> _Exercise aim_:
Count the lines below that contain the word "screenshot", and reply with that number alone.

> _Source records_:
####################

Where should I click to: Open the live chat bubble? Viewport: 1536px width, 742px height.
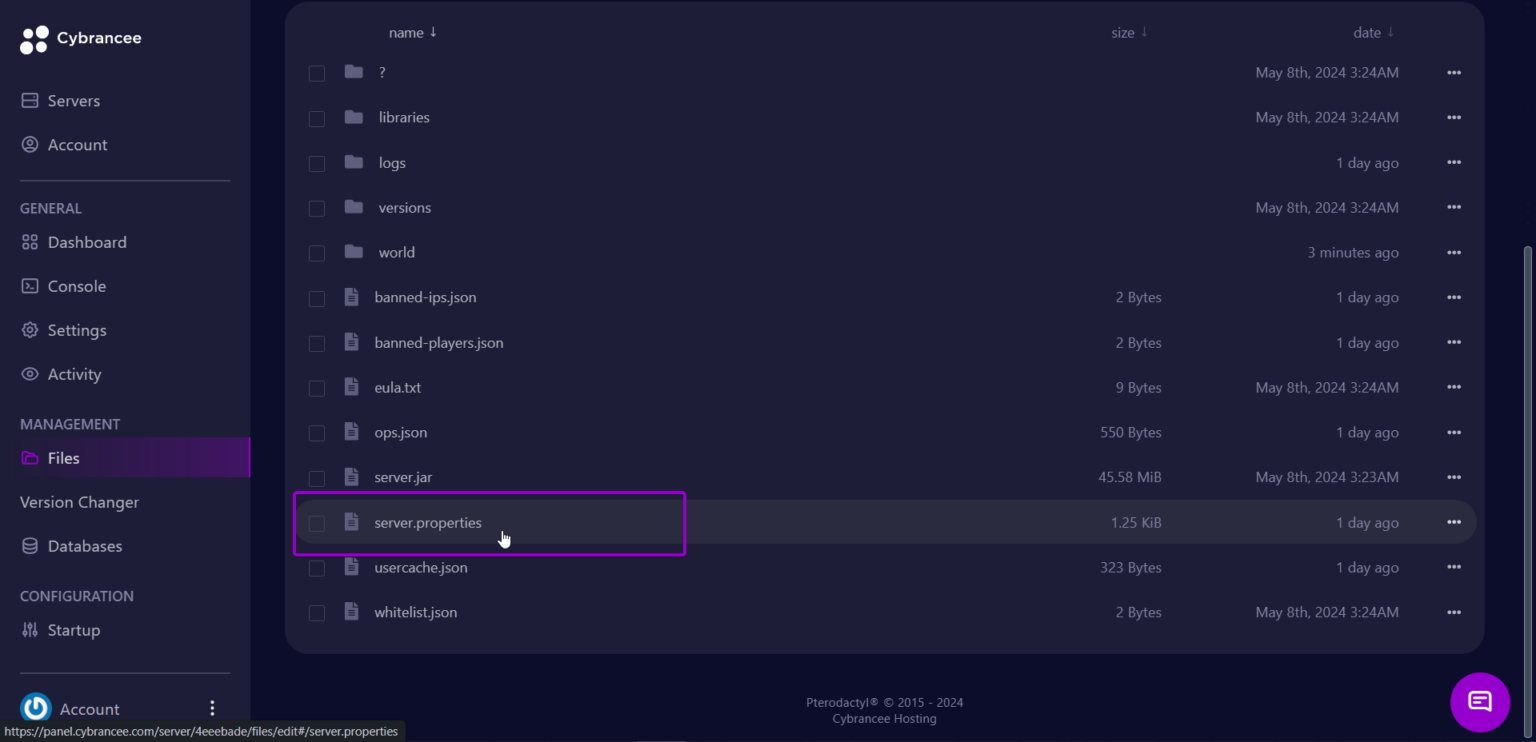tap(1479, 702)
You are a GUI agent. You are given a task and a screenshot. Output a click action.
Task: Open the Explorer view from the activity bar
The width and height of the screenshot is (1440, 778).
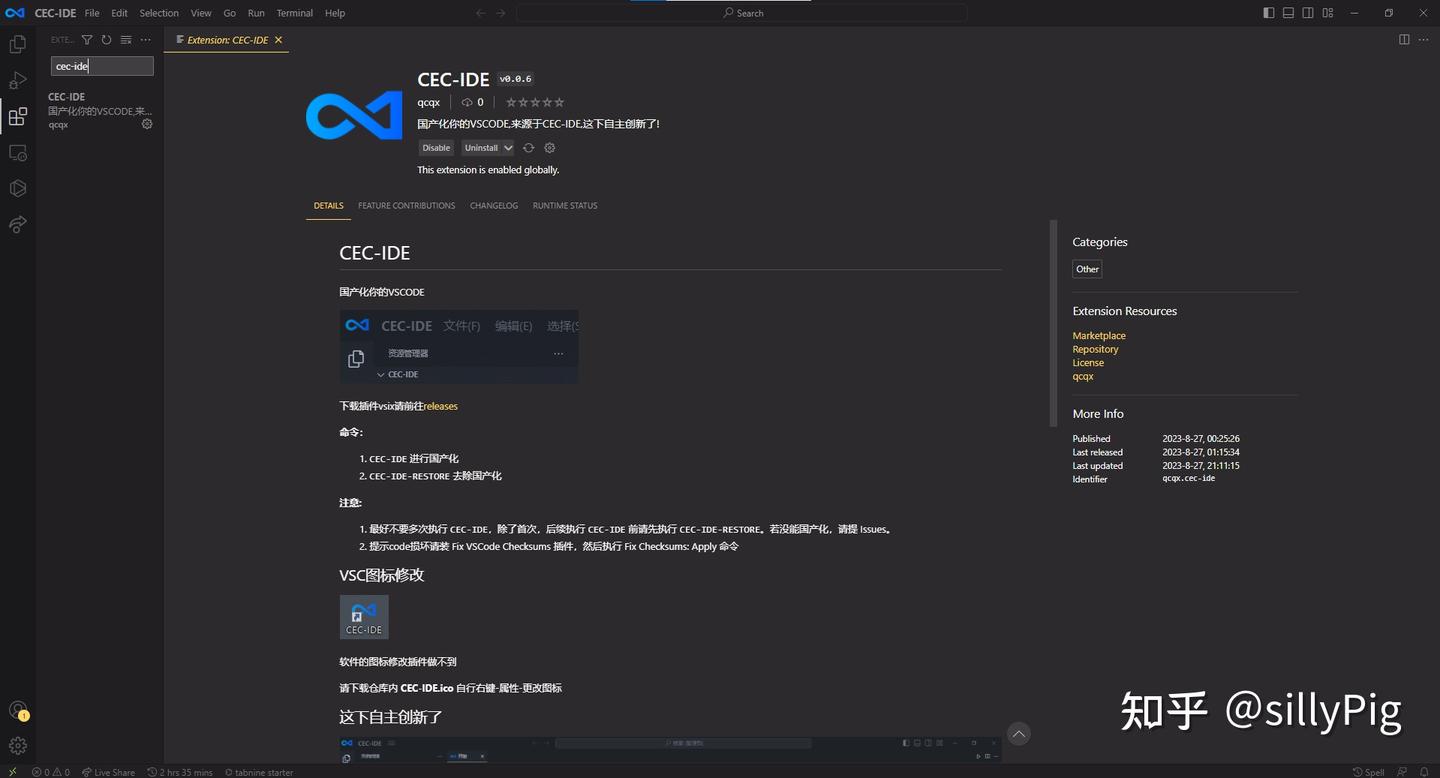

####################

> _Result for this exercise_:
2